Texte cité:
===============

Je ne reviendrai pas ici sur ce que peut avoir d’illusoire cette théorie moscovite[2]. Une chose certaine, c’est qu’elle a des partisans nombreux, intelligents, de bonne foi, et, dans l’intérêt du pays comme du souverain, il est désirable qu’elle soit mise à l’épreuve des faits. Si chimérique que puisse nous sembler cette combinaison, c’est pour l’autocratie la seule chance de rajeunissement et de longue existence. Quand l’expérience ne réussirait pas, ni la Russie ni le tsar n’ont rien à y perdre. S’il ne peut suppléer à des libertés plus étendues, le self-government local peut, tout en y préparant, en rendre la privation moins sensible et moins dommageable. En tout cas, quelle que soit la marche suivie par le gouvernement, que la Russie s’attarde longtemps encore dans les modestes franchises provinciales et municipales, ou qu’elle soit lancée dans la bruyante carrière des libertés politiques, les États provin-

  1. Cette thèse a été soutenue avec un incontestable talent, dans la Rous de Moscou, de 1880 à 1885, par M. Aksakof et ses amis. (Voyez, par exemple, le no 26 : 1881.)
  2. Voyez plus haut le commencement de ce chapitre et aussi la conclusion de ce volume.

===============

Extraits d'enregistrements:
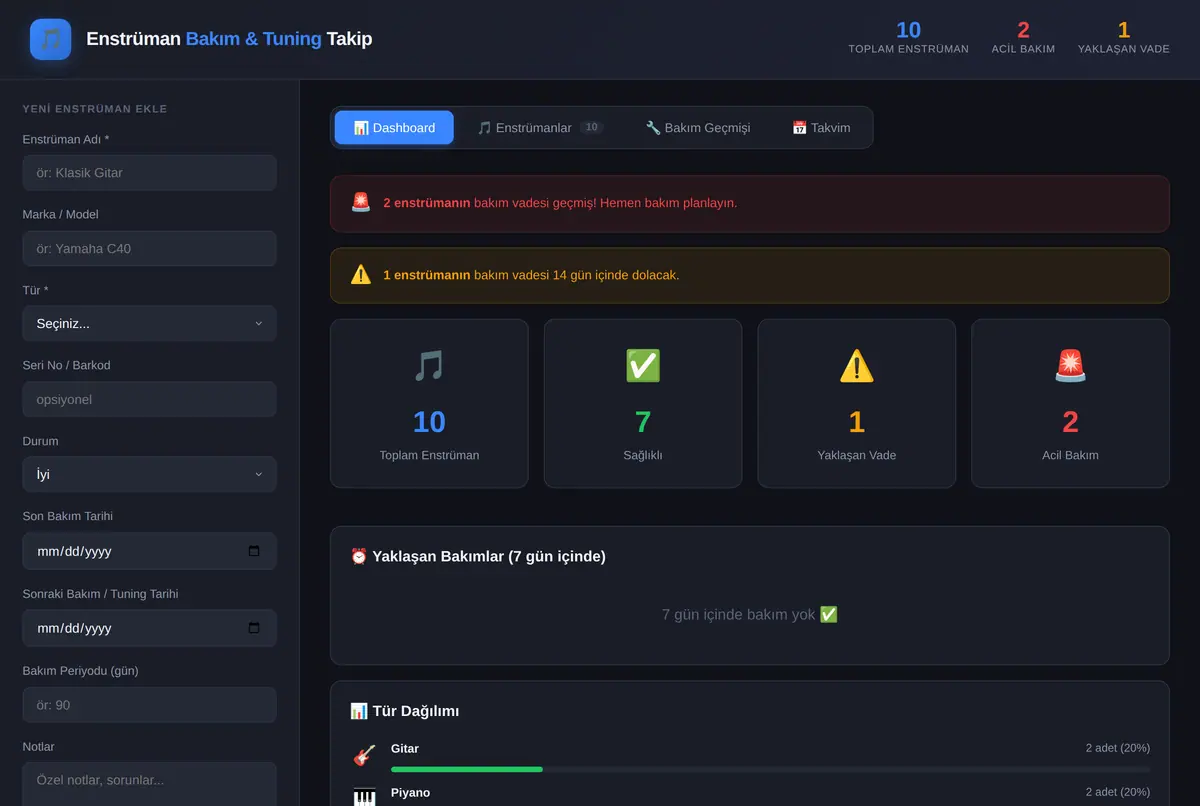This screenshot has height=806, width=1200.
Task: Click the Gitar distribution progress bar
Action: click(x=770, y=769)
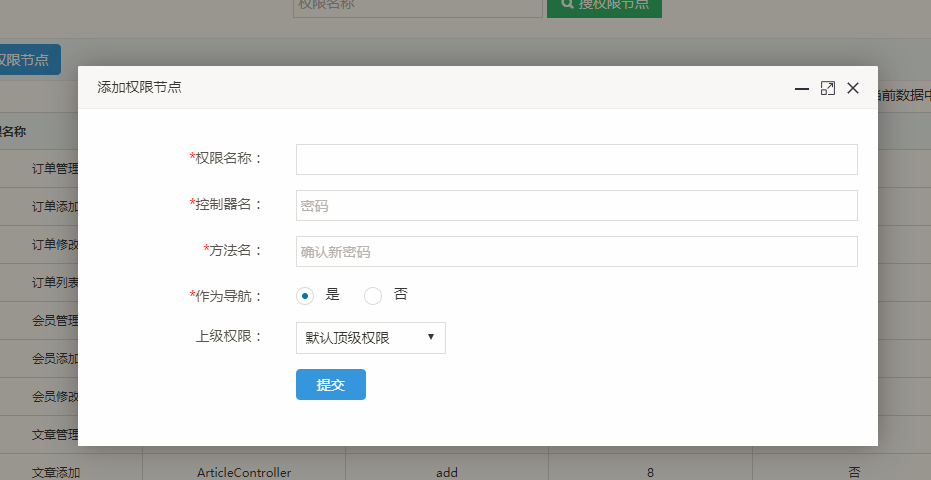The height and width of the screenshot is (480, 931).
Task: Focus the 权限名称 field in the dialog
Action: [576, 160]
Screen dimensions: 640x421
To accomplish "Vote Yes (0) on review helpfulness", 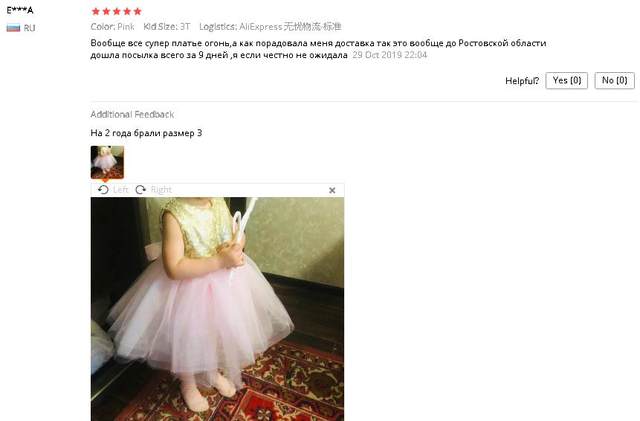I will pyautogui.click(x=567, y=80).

===============

Objectifs:
**a.** Dans le texte cité, relevez les qualités attribuées aux partisans de la théorie moscovite.
**b.** Résumez le texte cité en deux phrases.
Les items ci-dessus ne sont d'aucune utilité ici.

Solutions ci-après:
**a.** nombreux, intelligents, de bonne foi

**b.** La théorie moscovite a des partisans nombreux, intelligents et de bonne foi, et elle représente pour l'autocratie la seule chance de rajeunissement et de longue existence, si bien qu'il est désirable de la mettre à l'épreuve des faits. Même si l'expérience échouait, ni la Russie ni le tsar n'auraient rien à y perdre, et le self-government local peut rendre la privation de libertés plus étendues moins sensible et moins dommageable.